# [Requirement]
Nothing should be left out: write out the whole listing exactly.

# [Data records]
┌────────
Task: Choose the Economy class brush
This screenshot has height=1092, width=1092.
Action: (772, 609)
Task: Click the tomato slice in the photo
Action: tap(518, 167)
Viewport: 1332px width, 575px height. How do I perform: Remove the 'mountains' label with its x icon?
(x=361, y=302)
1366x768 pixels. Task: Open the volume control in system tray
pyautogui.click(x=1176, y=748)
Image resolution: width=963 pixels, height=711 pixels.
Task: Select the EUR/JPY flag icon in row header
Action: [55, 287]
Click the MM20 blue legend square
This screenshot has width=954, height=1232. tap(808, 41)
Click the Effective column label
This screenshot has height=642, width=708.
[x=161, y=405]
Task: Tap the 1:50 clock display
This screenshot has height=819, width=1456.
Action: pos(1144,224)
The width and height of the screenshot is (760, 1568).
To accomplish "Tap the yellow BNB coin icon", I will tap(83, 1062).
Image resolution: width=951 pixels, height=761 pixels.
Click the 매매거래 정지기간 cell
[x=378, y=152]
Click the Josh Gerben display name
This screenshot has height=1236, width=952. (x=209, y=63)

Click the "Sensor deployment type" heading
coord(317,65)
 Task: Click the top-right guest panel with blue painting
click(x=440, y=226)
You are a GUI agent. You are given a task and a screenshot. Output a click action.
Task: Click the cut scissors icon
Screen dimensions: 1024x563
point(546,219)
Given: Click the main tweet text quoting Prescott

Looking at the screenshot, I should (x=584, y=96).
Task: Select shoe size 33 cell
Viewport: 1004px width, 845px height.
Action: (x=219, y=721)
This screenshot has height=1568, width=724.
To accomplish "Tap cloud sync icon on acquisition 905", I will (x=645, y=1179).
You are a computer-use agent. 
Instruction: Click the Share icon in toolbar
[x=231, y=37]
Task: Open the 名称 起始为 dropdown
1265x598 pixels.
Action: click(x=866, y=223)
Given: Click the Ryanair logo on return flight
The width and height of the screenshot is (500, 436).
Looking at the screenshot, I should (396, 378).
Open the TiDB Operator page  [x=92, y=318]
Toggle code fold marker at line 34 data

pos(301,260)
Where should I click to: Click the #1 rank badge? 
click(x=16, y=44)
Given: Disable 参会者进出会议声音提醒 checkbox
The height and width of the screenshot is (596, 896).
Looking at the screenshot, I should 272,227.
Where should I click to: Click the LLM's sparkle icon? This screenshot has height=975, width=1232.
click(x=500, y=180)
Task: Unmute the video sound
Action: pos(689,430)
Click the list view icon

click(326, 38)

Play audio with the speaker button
└────────
# [Task response]
Task: Choose the Economy class brush
This screenshot has height=1092, width=1092.
Action: (772, 609)
Task: Click the tomato slice in the photo
Action: tap(518, 167)
Viewport: 1332px width, 575px height. How do I perform: Remove the 'mountains' label with its x icon?
(x=361, y=302)
1366x768 pixels. Task: Open the volume control in system tray
pyautogui.click(x=1176, y=748)
Image resolution: width=963 pixels, height=711 pixels.
Task: Select the EUR/JPY flag icon in row header
Action: [55, 287]
Click the MM20 blue legend square
This screenshot has width=954, height=1232. tap(808, 41)
Click the Effective column label
This screenshot has height=642, width=708.
[x=161, y=405]
Task: Tap the 1:50 clock display
This screenshot has height=819, width=1456.
Action: pos(1144,224)
The width and height of the screenshot is (760, 1568).
To accomplish "Tap the yellow BNB coin icon", I will tap(83, 1062).
Image resolution: width=951 pixels, height=761 pixels.
Click the 매매거래 정지기간 cell
[x=378, y=152]
Click the Josh Gerben display name
This screenshot has height=1236, width=952. (x=209, y=63)

Click the "Sensor deployment type" heading
coord(317,65)
 Task: Click the top-right guest panel with blue painting
click(x=440, y=226)
You are a GUI agent. You are given a task and a screenshot. Output a click action.
Task: Click the cut scissors icon
Screen dimensions: 1024x563
point(546,219)
Given: Click the main tweet text quoting Prescott

Looking at the screenshot, I should (x=584, y=96).
Task: Select shoe size 33 cell
Viewport: 1004px width, 845px height.
Action: (x=219, y=721)
This screenshot has height=1568, width=724.
To accomplish "Tap cloud sync icon on acquisition 905", I will (x=645, y=1179).
You are a computer-use agent. 
Instruction: Click the Share icon in toolbar
[x=231, y=37]
Task: Open the 名称 起始为 dropdown
1265x598 pixels.
Action: click(x=866, y=223)
Given: Click the Ryanair logo on return flight
The width and height of the screenshot is (500, 436).
Looking at the screenshot, I should (396, 378).
Open the TiDB Operator page  [x=92, y=318]
Toggle code fold marker at line 34 data

pos(301,260)
Where should I click to: Click the #1 rank badge? 
click(x=16, y=44)
Given: Disable 参会者进出会议声音提醒 checkbox
The height and width of the screenshot is (596, 896).
Looking at the screenshot, I should 272,227.
Where should I click to: Click the LLM's sparkle icon? This screenshot has height=975, width=1232.
click(x=500, y=180)
Task: Unmute the video sound
Action: pos(689,430)
Click the list view icon

click(326, 38)

Play audio with the speaker button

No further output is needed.